Она рассказала мне, что чувствовала мое неодобрение ее развода с мужем и по этой причине имела постоянное внутреннее ощущение, что терапия ей не поможет. Я стал протестовать, заметив, что я делал интерпретации в этом направлении, однако она всегда пропускала их мимо ушей. Пациентка засмеялась, но не могла вспомнить, что я говорил ей что-то про это. Я сделал вывод, что для нее было очень важно, прежде всего из-за ее сверхопека-ющих родителей, чтобы она могла оставить мужа сама.
Но теперь появилась возможность обсуждать с ней подобные вещи. Она казалась более открытой и доступной, чем раньше, и наша терапевтическая работа продолжалась еще около полутора лет.
Фактически в первый раз эта женщина не завершила терапии окончательно. Совершенно бессознательно она сделала «перерыв» в лечении. Все это время она желала быть самостоятельной (заново переживая подростковый возраст), чтобы затем вернуться к сотрудничеству на более взрослом уровне. В следующий раз, когда мы заканчивали лечение, ее реакция на потерю меня как терапевта действительно выражала потерю и содержала в себе печаль.
Эта пациентка все еще может служить примером незаконченного лечения. Даже после вторичного окончания терапии она время от времени продолжает консультироваться у меня, и, по сути, мы можем так никогда и не закончить. Я остаюсь ее постоянным консультантом, что освободило ее мышление от излишней критичности и позволило принимать независимые решения. Она посещает меня несколько раз в год или даже с более чем годичным перерывом. Она с большой пользой использовала результаты нашей
предшествующей совместной работы. Это хороший итог для терапевтической пары. Во время нашей долговременной психотерапии была проделана большая работа. Жизнь сложна и часто даже жестока на крутых поворотах человеческой судьбы, и человек счастлив иметь надежного терапевта, которому можно спокойно доверить свои спутанные мысли и душевную боль. Вместе с тем мы, терапевты, должны быть готовы к тому, что после окончания успешной терапии мы почти ничего не услышим о пациентах за исключением очень редких, «хватающих нас за живое» писем. Трудно расставаться с этим навсегда; естественно, нас весьма интересует, что же случилось после терапии.

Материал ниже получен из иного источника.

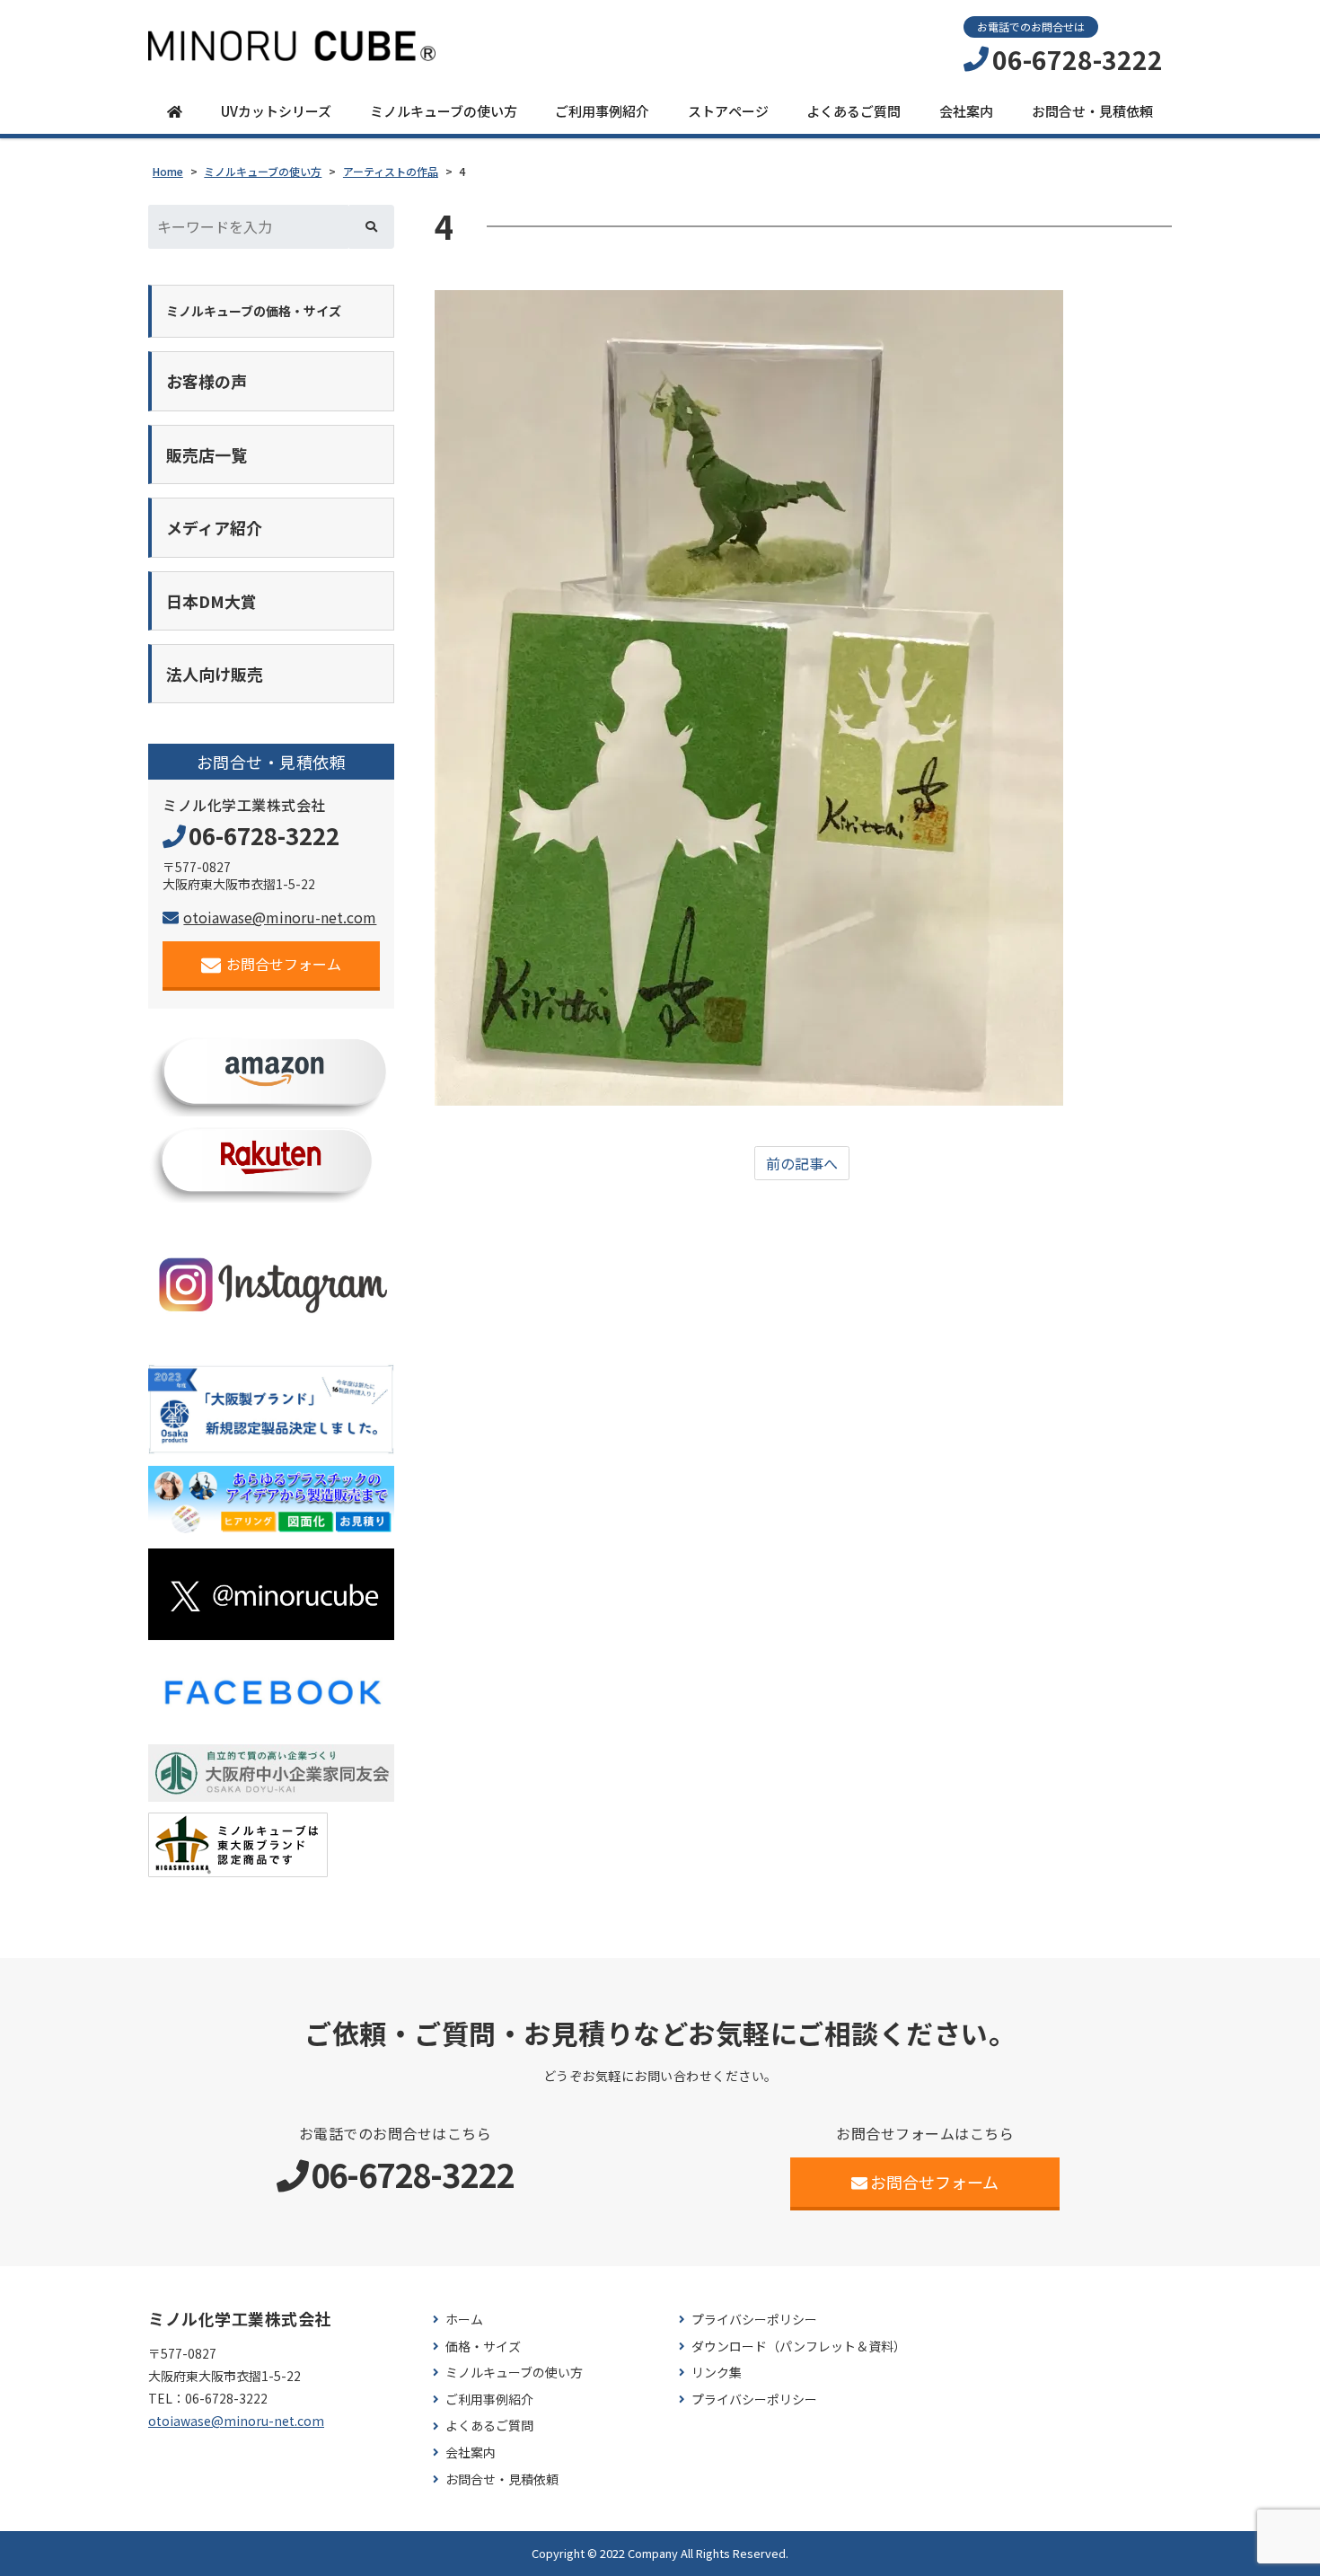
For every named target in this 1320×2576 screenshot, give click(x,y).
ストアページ (728, 110)
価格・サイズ (483, 2346)
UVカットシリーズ (276, 110)
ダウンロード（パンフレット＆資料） (798, 2346)
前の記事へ (802, 1163)
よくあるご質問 (853, 110)
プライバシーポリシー (754, 2319)
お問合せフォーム (283, 964)
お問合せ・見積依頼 (1092, 110)
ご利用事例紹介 (602, 110)
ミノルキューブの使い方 (443, 110)
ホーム (464, 2319)
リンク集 (716, 2372)
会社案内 (966, 110)
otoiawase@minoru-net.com (279, 917)
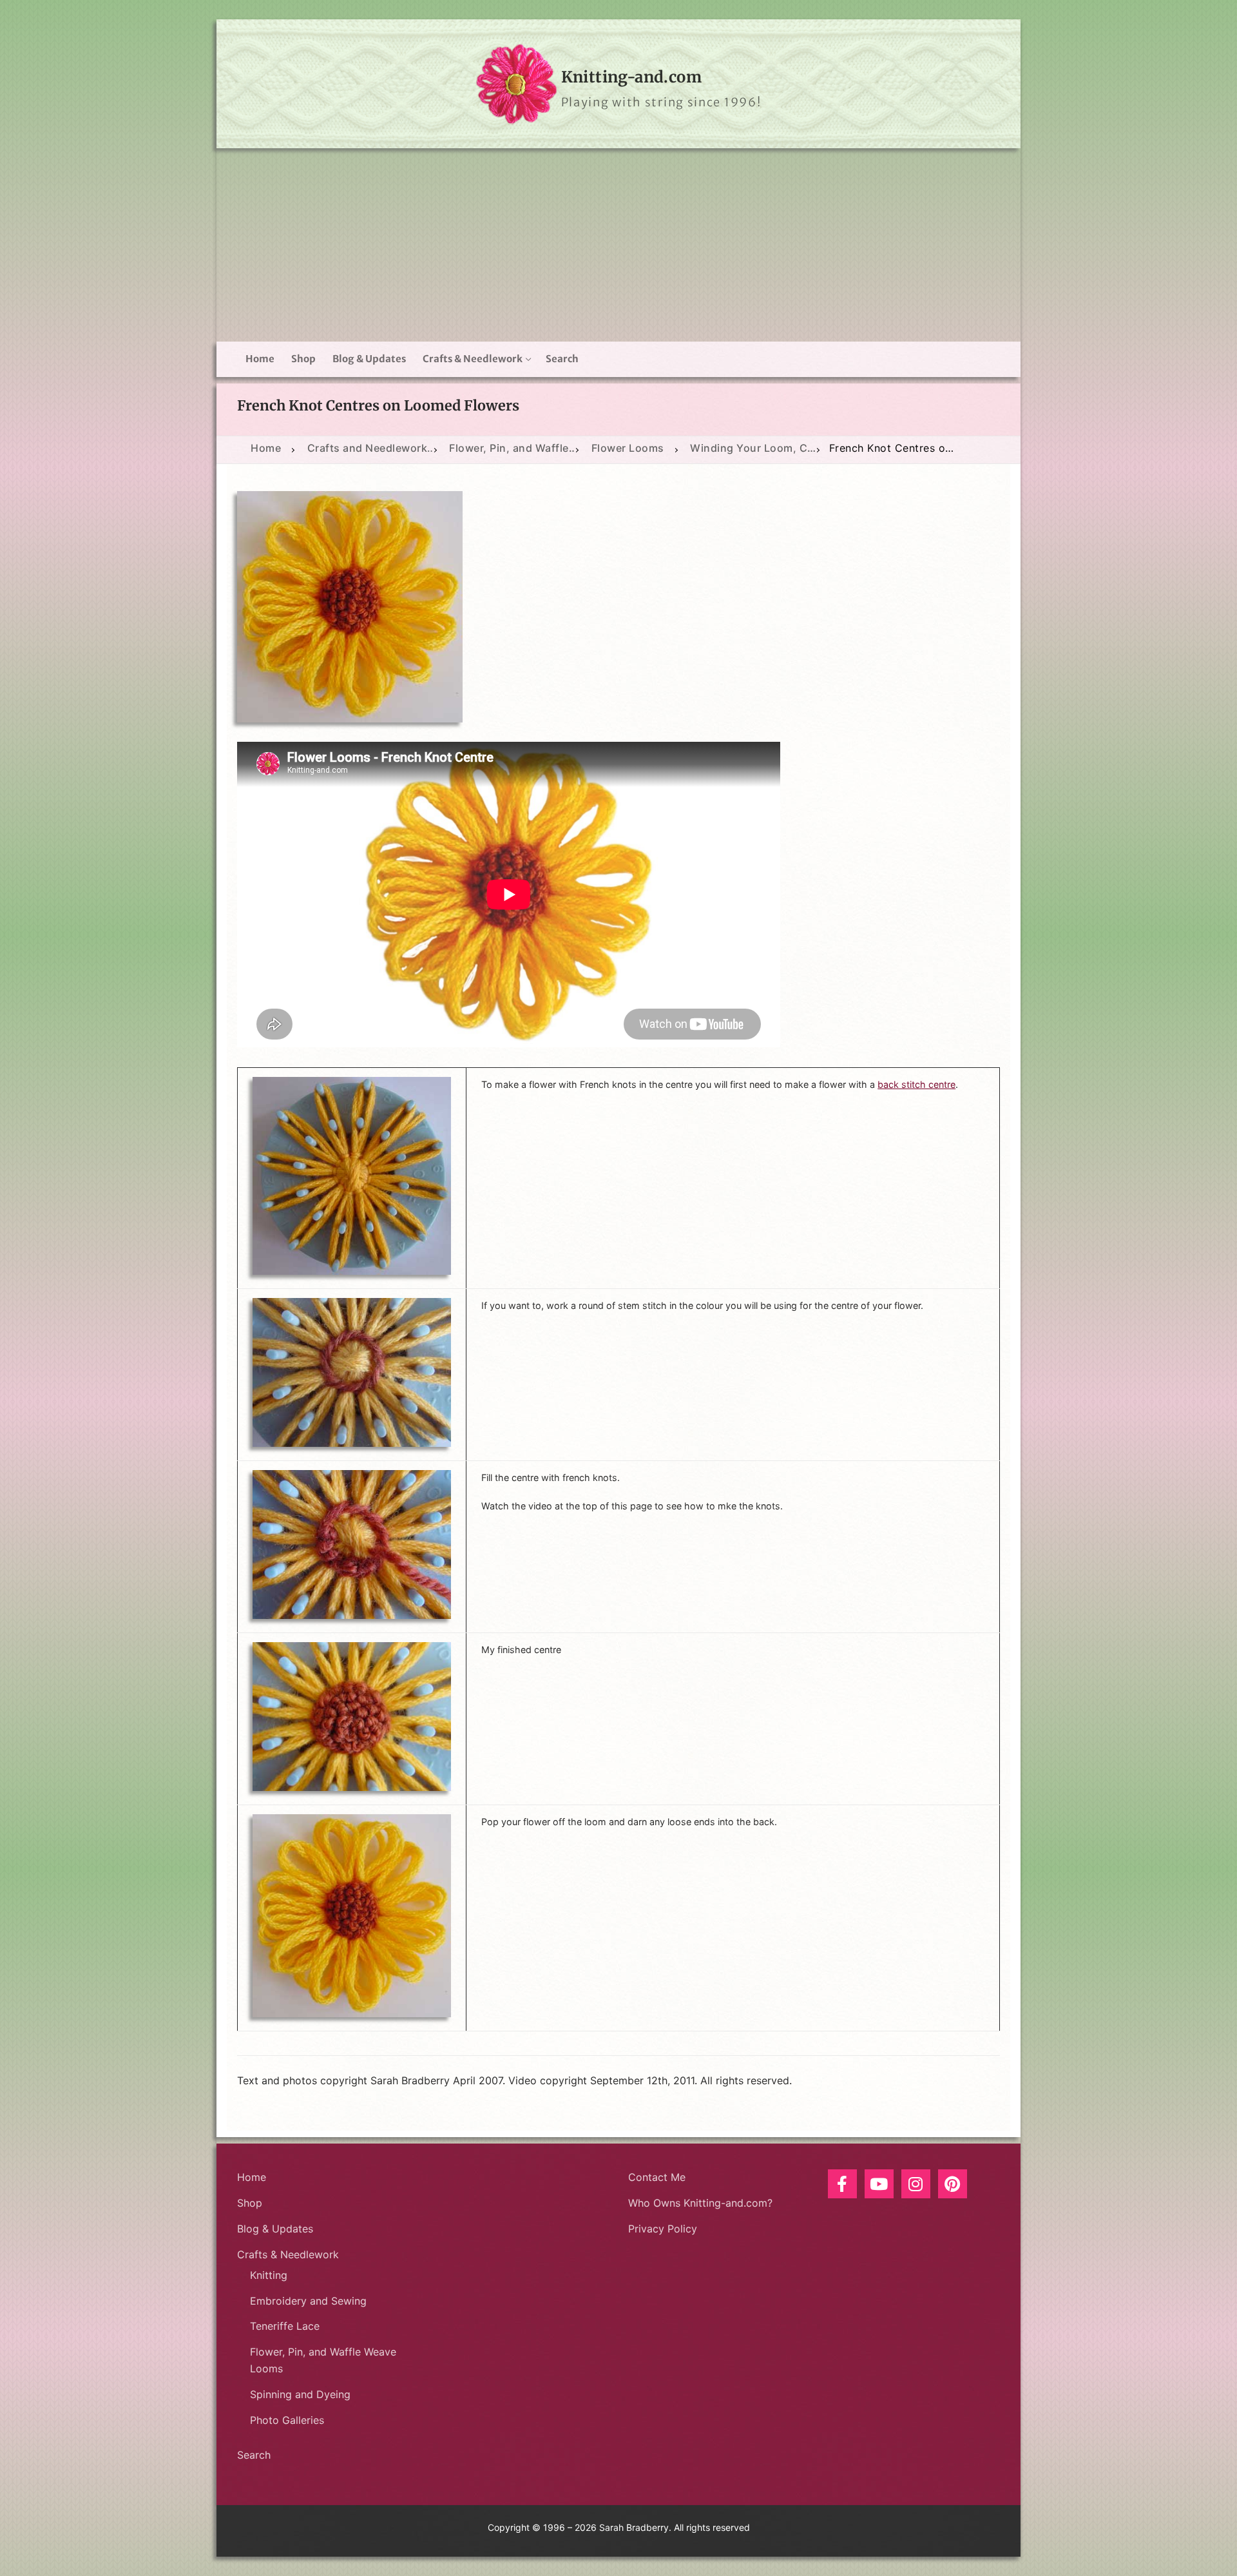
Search (254, 2454)
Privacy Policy (662, 2228)
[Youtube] (879, 2183)
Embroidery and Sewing (308, 2300)
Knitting (268, 2275)
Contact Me (657, 2177)
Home (251, 2177)
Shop (249, 2202)
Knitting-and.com (631, 77)
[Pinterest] (952, 2183)
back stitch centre (916, 1084)
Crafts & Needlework (288, 2254)
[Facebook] (842, 2183)
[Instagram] (915, 2183)
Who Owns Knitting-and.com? (700, 2202)
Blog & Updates (275, 2228)
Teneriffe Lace (285, 2325)
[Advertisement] (618, 245)
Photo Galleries (287, 2420)
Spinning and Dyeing (300, 2394)
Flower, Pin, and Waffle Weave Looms (323, 2360)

Постоянство и изменчивость
Клинический перенос - как цветок, который начинается с бутона, затем вступает в период пышного расцвета и, наконец, прекращает свою жизнь, с грустью теряя аромат и лепестки. Как нет предела разнообразию цветов в природе, так невозможно определить и все качественные особенности индивидуального переноса. Я выделил описанные выше стадии не для того, чтобы ограничить индивидуальные особенности терапии, а для того, чтобы предложить некую общую схему. Внимание к человеческим отношениям, которые являются источником нашего терапевтического поиска и ключом к его успеху, помогает нам не утонуть в зыбких песках клинических деталей и симптомов.
глава 11. Сны
«"Толкование сновидений"... содержит в себе, даже в соответствии с моим нынешним мнением, самое ценное среди всех открытий, которые благосклонная фортуна предоставила мне сделать. Подобное озарение выпадает на долю человека не более одного раза в жизни».
Зигмунд Фрейд. «Толкование сновидений»,
3-е изд. (1931)
Сны — это нечто особенное. Один мимолетный образ сновидения может многое рассказать о жизни в прошлом, в настоящем и в переносе. Посредством сновидений даже самые непоэтичные и неискушенные в литературе люди создают волшебные истории, настолько глубоко выражающие человеческую природу, что они выходят за рамки личных проблем и приоткрывают универсальные истины. Туманные и смутные мотивы врываются в жизнь и обретают форму и материальность галлюцинации. Свободное и нестрогое течение сновидений несет информацию о том, чего можно ожидать от пациента во время аналитического сеанса, позволяя запрещенным темам войти в сознание и давая возможность как бы со стороны наблюдать за этим процессом. Если это не является контрпереносом от терапевта, то пациент, который никогда не рассказывает своих снов, обычно пассивно сопротивляется терапевтическому воздействию или сильно подавлен, или как-то по-ино-, му недоступен. Использование сновидений в психотерапии затрагивает практически все технические и теоретические аспекты лечения. Терапевт, не умеющий работать с этим основным и ежедневным центром бессознательной коммуникации, очень много теряет как психоаналитический психотерапевт.
образы сновидений
Изумительная черта сновидений заключается в их способности превращать идеи в визуальные образы. Скрытые мысли, нечеткие представления обретают живую конкретную форму в содержании сновидений.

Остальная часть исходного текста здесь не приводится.